» TASK BRIEF:
Write out the data exactly, every line included.

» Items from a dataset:
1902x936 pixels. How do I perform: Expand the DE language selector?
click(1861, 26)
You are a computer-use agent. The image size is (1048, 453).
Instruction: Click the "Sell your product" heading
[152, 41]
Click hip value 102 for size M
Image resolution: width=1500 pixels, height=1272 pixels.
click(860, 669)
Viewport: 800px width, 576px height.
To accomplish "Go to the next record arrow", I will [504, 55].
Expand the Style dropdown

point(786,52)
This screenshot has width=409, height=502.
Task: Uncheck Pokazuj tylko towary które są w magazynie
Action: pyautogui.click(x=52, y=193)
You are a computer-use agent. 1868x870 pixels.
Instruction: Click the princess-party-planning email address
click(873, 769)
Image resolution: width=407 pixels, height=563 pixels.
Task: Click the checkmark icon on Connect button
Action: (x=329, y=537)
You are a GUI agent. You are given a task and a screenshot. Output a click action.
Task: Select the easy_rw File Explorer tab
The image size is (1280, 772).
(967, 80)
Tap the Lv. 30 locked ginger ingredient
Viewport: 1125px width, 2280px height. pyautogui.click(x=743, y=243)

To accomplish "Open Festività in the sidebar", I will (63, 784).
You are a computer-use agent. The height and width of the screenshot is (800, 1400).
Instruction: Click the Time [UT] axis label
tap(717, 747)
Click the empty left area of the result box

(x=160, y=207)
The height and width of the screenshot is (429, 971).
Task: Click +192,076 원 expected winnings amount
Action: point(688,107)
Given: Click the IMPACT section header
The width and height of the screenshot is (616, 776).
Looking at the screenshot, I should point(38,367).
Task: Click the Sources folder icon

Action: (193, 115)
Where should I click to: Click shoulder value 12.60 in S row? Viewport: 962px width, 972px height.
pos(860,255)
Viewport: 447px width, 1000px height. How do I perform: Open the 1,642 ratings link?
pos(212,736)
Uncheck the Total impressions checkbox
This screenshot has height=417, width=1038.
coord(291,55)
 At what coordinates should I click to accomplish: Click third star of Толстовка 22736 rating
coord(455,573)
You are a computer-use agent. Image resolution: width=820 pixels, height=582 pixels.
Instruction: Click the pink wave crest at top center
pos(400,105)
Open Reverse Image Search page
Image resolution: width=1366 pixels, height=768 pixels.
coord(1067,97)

» ANSWER SECTION:
1902x936 pixels. How do I perform: Expand the DE language selector?
click(1861, 26)
You are a computer-use agent. The image size is (1048, 453).
Instruction: Click the "Sell your product" heading
[152, 41]
Click hip value 102 for size M
Image resolution: width=1500 pixels, height=1272 pixels.
click(860, 669)
Viewport: 800px width, 576px height.
To accomplish "Go to the next record arrow", I will [504, 55].
Expand the Style dropdown

point(786,52)
This screenshot has width=409, height=502.
Task: Uncheck Pokazuj tylko towary które są w magazynie
Action: pyautogui.click(x=52, y=193)
You are a computer-use agent. 1868x870 pixels.
Instruction: Click the princess-party-planning email address
click(873, 769)
Image resolution: width=407 pixels, height=563 pixels.
Task: Click the checkmark icon on Connect button
Action: (x=329, y=537)
You are a GUI agent. You are given a task and a screenshot. Output a click action.
Task: Select the easy_rw File Explorer tab
The image size is (1280, 772).
(967, 80)
Tap the Lv. 30 locked ginger ingredient
Viewport: 1125px width, 2280px height. pyautogui.click(x=743, y=243)

To accomplish "Open Festività in the sidebar", I will (63, 784).
You are a computer-use agent. The height and width of the screenshot is (800, 1400).
Instruction: Click the Time [UT] axis label
tap(717, 747)
Click the empty left area of the result box

(x=160, y=207)
The height and width of the screenshot is (429, 971).
Task: Click +192,076 원 expected winnings amount
Action: point(688,107)
Given: Click the IMPACT section header
The width and height of the screenshot is (616, 776).
Looking at the screenshot, I should point(38,367).
Task: Click the Sources folder icon

Action: (193, 115)
Where should I click to: Click shoulder value 12.60 in S row? Viewport: 962px width, 972px height.
pos(860,255)
Viewport: 447px width, 1000px height. How do I perform: Open the 1,642 ratings link?
pos(212,736)
Uncheck the Total impressions checkbox
This screenshot has height=417, width=1038.
coord(291,55)
 At what coordinates should I click to accomplish: Click third star of Толстовка 22736 rating
coord(455,573)
You are a computer-use agent. Image resolution: width=820 pixels, height=582 pixels.
Instruction: Click the pink wave crest at top center
pos(400,105)
Open Reverse Image Search page
Image resolution: width=1366 pixels, height=768 pixels.
coord(1067,97)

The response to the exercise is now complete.